Japanese manufacturers of disposable diapers face a seemingly endless war against counterfeit baby nappies being sold in China, where trust for domestic baby products have faltered over safety concerns.

Daio Paper Corp, one of the leading diaper manufacturers in Japan, launched a crackdown on fake copies of its “Goo.n” disposable diapers in September after receiving complaints from consumers.

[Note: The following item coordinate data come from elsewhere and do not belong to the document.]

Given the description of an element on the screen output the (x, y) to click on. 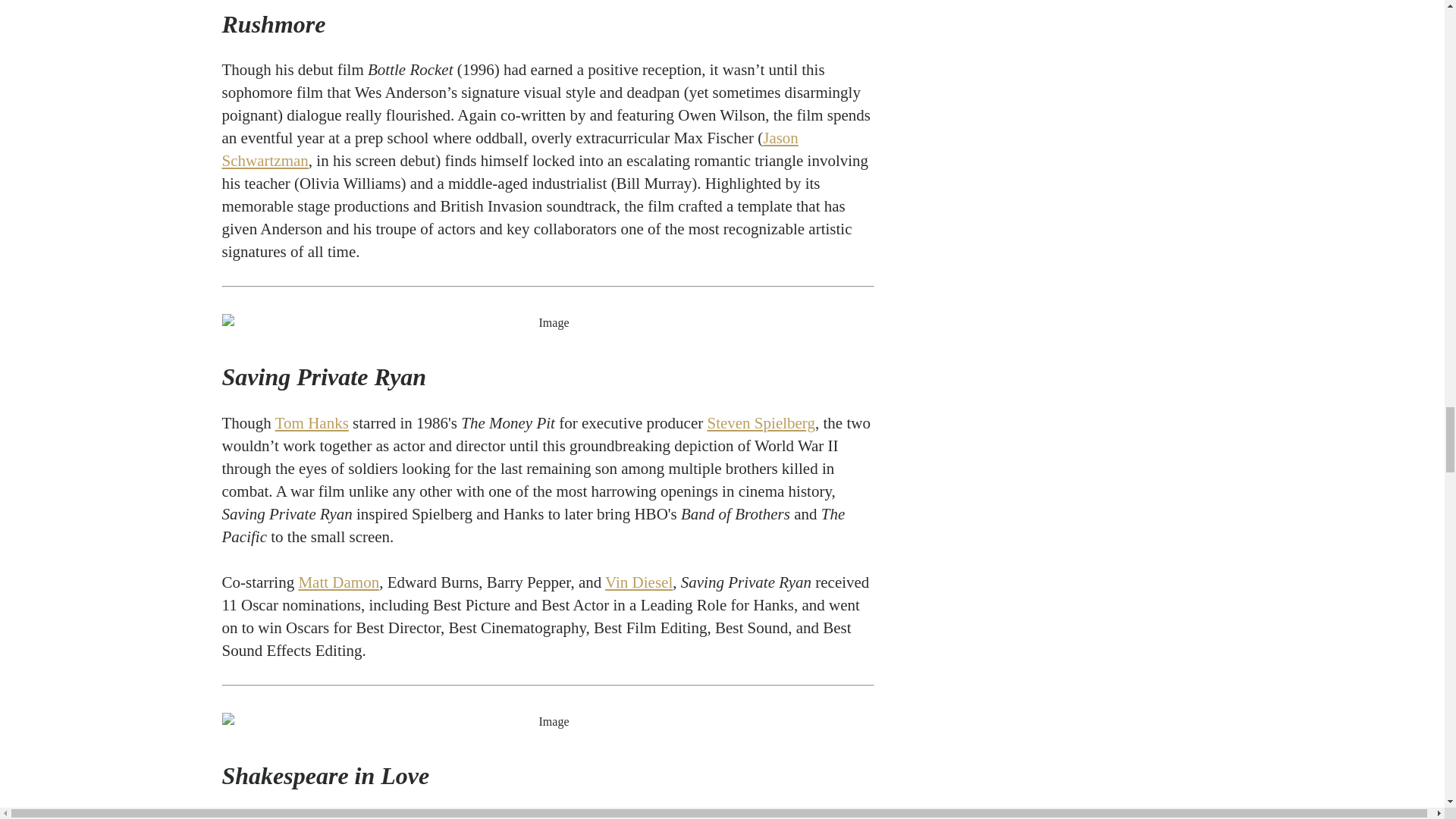
Steven Spielberg (760, 423)
Jason Schwartzman (509, 148)
Vin Diesel (638, 582)
Matt Damon (338, 582)
Tom Hanks (312, 423)
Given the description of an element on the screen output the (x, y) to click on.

Chinese authorities confiscated imitations of the Japan-made diapers and fined the illegal operators selling the pirated products.

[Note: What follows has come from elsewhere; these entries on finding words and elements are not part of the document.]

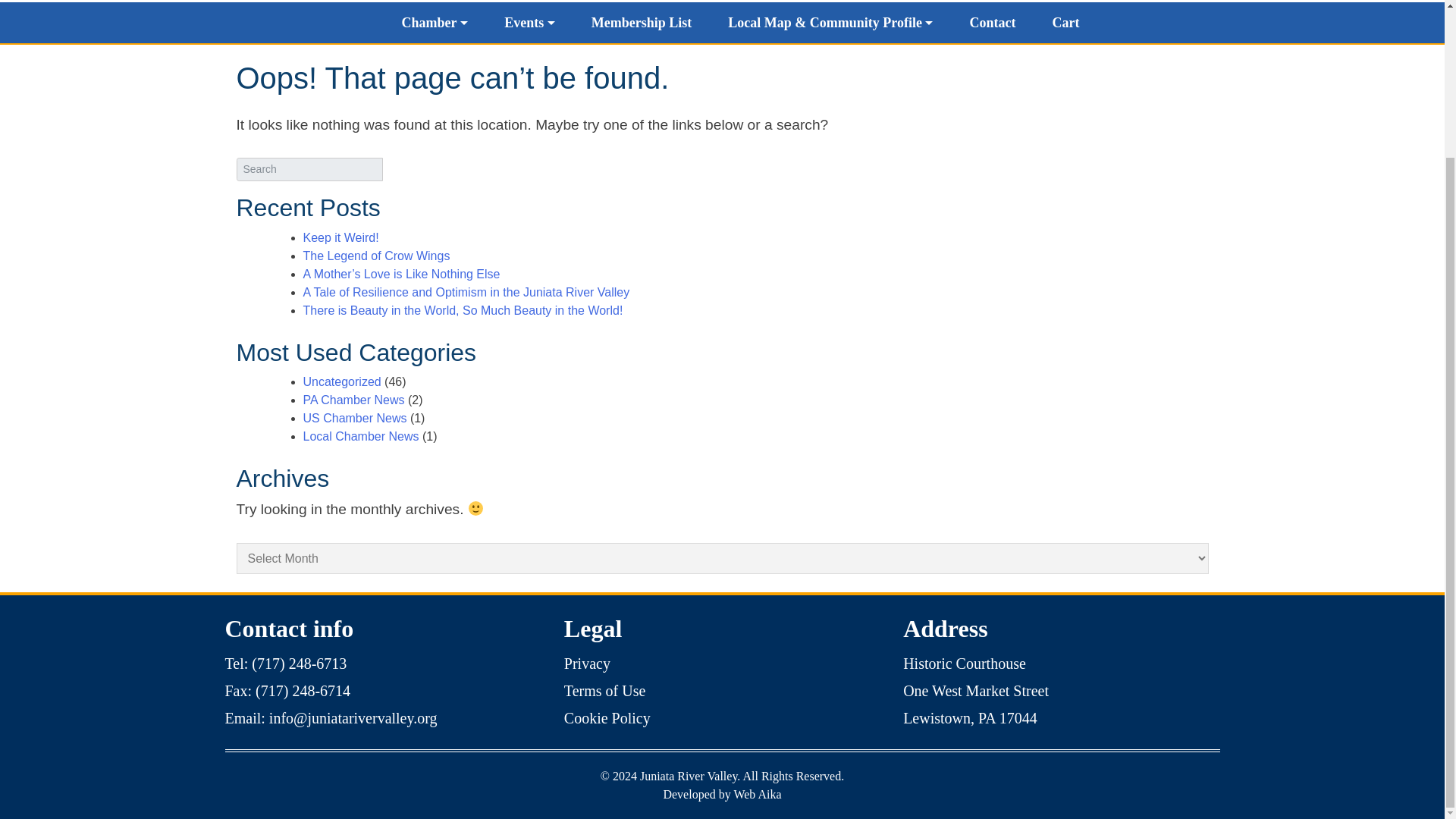
Membership List (641, 22)
Contact (991, 22)
PA Chamber News (353, 399)
Keep it Weird! (340, 237)
There is Beauty in the World, So Much Beauty in the World! (462, 309)
Cart (1065, 22)
The Legend of Crow Wings (375, 255)
Uncategorized (341, 381)
Events (529, 22)
US Chamber News (354, 418)
Chamber (435, 22)
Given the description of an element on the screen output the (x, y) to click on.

But the diaper war doesn’t end there as demand continues to surge in China.

Fake diapers are almost indistinguishable from the real ones, down to the packaging and how the diapers look, officials at Daio said.

“They are elaborately made that at first viewers would never notice they are fake,” said Yasuro Tomatsuri, chief of Daio’s intellectual property section.

They are also being sold in China for twice their market prices at home. Fake Daio products fetch 155 to 185 yuan, nearly double their price in Japan.

Other Japanese diaper makers, such as Kao Corp and Unicharm Corp, have also fallen victim to counterfeit Chinese diapers.

Kao’s “Merries” diapers were reportedly shipped to China through unauthorized channels, The Asahi Shimbun reports.

“We will not only investigate the fact of unauthorized shipments, but will also take strict measures if we find any imitation products in China,” a Kao official said.

Leading Japanese maker Unicharm, known for its “Moony” diapers, said it has anti-piracy task forces in Japan and China but imitation products are still found in the market.

“New ones keep popping up, no matter how many we may dig out,” a Unicharm representative said. “There is no end to this game.”

China is a rapidly growing market for diapers, which are considered a luxury. The Japan External Trade Organization has estimated the market size at 10.2 billion yuan (170 billion yen or $1.7 billion) in 2013, triple the size from five years ago.